| Data for analysis |
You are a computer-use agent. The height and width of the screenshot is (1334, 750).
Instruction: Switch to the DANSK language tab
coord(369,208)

==

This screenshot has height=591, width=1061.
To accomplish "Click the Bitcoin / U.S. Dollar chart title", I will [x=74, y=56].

| Exercise directions |
Once you have found every line in the listing that holds the string "width", copy each of them.

| Your response |
You are a computer-use agent. The height and width of the screenshot is (1334, 750).
This screenshot has height=591, width=1061.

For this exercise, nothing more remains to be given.